▶ _Task prompt_
Rewrite the records below, replacing every instance of "Policy" with "Notice" and leaving everything else unchanged.

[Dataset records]
+ + +
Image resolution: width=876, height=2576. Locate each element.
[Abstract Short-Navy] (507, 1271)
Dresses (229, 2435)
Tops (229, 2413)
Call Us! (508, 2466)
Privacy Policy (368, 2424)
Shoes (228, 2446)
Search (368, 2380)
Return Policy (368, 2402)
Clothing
+ + +
▶ _Answer in full_
Image resolution: width=876, height=2576. Locate each element.
[Abstract Short-Navy] (507, 1271)
Dresses (229, 2435)
Tops (229, 2413)
Call Us! (508, 2466)
Privacy Notice (368, 2424)
Shoes (228, 2446)
Search (368, 2380)
Return Notice (368, 2402)
Clothing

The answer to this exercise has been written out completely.